DATASET EXCERPTS:
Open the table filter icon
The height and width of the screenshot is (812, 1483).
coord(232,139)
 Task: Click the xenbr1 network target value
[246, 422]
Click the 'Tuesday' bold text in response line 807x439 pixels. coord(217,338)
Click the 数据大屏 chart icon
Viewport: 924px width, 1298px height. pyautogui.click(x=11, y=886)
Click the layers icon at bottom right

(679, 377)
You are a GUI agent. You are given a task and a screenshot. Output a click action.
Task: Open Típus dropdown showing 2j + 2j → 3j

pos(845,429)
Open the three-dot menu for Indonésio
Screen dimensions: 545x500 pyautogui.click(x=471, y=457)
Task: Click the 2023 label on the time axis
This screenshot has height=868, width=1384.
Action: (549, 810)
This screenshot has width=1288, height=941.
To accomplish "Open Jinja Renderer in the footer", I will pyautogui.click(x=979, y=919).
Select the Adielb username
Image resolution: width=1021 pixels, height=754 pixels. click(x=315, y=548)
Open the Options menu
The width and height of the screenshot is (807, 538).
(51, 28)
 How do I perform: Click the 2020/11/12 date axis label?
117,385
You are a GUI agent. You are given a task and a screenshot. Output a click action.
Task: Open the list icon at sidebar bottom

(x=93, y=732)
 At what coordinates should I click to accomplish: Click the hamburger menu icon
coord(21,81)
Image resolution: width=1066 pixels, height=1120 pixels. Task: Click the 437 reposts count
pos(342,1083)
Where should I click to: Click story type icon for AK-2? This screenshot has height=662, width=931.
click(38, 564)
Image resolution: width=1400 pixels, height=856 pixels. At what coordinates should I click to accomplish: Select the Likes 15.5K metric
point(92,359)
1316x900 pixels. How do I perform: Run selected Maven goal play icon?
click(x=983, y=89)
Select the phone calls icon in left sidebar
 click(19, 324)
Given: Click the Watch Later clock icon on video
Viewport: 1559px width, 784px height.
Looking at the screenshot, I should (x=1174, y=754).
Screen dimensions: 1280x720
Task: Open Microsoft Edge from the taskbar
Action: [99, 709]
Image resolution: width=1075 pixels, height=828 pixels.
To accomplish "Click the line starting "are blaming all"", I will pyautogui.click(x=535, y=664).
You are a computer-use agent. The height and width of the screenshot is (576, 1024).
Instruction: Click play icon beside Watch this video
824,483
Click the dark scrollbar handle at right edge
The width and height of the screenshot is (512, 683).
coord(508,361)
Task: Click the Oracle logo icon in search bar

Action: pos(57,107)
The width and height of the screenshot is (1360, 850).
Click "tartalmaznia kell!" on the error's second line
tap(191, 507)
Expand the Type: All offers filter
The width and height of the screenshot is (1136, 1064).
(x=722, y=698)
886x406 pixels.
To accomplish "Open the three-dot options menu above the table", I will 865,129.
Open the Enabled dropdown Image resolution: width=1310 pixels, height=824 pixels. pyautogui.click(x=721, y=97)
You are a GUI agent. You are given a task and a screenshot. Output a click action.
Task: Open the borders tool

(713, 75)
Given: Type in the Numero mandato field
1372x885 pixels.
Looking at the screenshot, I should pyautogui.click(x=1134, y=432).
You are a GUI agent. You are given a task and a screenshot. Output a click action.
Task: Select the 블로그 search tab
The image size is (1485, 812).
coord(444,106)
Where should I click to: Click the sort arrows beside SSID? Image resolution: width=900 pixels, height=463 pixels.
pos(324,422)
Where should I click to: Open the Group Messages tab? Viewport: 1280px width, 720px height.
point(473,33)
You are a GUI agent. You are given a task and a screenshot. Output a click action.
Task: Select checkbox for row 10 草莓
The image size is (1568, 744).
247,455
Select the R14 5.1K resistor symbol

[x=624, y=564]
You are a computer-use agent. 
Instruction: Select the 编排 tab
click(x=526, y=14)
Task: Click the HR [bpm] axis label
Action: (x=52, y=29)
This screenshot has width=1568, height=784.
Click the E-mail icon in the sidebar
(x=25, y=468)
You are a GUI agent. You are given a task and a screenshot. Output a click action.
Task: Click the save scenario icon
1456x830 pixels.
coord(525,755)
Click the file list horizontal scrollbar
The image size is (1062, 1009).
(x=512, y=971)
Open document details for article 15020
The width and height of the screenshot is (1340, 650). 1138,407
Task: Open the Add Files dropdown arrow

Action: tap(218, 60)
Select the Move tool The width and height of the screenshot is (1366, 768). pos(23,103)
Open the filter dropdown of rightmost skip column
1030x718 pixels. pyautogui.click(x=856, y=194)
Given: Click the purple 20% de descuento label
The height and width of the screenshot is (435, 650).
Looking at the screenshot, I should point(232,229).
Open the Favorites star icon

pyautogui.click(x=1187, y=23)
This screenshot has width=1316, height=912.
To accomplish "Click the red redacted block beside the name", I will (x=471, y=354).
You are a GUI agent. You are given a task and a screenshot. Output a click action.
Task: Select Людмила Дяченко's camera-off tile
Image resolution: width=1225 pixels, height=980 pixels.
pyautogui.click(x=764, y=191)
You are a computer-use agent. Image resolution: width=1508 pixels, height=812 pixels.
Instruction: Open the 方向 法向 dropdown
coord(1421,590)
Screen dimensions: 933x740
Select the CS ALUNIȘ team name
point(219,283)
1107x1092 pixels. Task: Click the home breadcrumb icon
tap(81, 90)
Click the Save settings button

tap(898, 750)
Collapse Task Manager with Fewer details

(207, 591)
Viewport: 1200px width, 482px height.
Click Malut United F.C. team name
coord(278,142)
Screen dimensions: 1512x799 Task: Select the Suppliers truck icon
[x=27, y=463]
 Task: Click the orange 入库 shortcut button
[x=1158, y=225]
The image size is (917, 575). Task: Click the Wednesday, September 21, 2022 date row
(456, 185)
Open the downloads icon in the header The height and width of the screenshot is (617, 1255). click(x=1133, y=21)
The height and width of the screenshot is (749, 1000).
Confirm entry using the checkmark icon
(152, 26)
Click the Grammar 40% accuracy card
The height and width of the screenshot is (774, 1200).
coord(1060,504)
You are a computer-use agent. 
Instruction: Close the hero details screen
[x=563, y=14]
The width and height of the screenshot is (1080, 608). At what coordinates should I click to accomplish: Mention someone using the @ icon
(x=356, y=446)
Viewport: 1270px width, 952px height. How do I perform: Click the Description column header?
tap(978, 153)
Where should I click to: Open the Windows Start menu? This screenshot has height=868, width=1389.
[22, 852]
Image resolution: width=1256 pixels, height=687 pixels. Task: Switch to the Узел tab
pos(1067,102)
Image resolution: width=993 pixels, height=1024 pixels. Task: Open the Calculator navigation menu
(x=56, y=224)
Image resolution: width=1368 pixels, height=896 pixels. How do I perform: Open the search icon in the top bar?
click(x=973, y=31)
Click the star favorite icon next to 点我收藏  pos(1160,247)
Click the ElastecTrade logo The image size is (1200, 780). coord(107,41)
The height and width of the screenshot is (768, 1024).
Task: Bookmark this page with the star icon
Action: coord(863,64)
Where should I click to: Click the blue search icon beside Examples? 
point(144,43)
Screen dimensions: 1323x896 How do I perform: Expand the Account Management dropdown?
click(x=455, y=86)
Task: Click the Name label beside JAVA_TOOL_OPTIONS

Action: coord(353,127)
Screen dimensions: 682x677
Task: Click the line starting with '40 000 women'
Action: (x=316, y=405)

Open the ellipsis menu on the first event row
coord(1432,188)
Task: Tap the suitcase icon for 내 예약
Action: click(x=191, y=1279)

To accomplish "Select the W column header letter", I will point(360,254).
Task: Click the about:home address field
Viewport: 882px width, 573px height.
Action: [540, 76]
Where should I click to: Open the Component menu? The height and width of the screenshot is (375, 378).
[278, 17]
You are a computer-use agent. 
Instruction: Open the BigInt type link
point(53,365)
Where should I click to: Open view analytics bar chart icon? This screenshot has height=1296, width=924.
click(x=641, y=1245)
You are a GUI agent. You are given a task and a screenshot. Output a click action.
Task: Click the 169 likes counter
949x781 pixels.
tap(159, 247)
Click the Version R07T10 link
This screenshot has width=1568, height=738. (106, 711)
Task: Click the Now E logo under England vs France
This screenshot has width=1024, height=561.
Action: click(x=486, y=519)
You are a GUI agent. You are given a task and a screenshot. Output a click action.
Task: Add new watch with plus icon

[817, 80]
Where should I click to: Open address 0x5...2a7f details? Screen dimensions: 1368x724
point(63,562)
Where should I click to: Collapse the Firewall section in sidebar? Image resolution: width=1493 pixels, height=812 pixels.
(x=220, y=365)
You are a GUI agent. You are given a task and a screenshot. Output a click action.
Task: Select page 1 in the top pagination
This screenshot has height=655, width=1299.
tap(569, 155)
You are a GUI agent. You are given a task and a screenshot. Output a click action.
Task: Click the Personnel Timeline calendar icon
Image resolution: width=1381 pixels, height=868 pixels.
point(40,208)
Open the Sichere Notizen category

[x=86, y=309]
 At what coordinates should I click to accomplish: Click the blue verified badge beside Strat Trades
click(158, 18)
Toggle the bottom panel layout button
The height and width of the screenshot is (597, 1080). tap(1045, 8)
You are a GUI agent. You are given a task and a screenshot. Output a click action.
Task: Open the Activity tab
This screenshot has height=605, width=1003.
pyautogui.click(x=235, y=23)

STATED GOAL:
Reproduce the listing above word for word, starting at its first line and ending at the line containing "will pyautogui.click(x=979, y=919).", with that line included.

CORRECT RESPONSE:
Open the table filter icon
The height and width of the screenshot is (812, 1483).
coord(232,139)
 Task: Click the xenbr1 network target value
[246, 422]
Click the 'Tuesday' bold text in response line 807x439 pixels. coord(217,338)
Click the 数据大屏 chart icon
Viewport: 924px width, 1298px height. pyautogui.click(x=11, y=886)
Click the layers icon at bottom right

(679, 377)
You are a GUI agent. You are given a task and a screenshot. Output a click action.
Task: Open Típus dropdown showing 2j + 2j → 3j

pos(845,429)
Open the three-dot menu for Indonésio
Screen dimensions: 545x500 pyautogui.click(x=471, y=457)
Task: Click the 2023 label on the time axis
This screenshot has height=868, width=1384.
Action: (549, 810)
This screenshot has width=1288, height=941.
To accomplish "Open Jinja Renderer in the footer", I will pyautogui.click(x=979, y=919).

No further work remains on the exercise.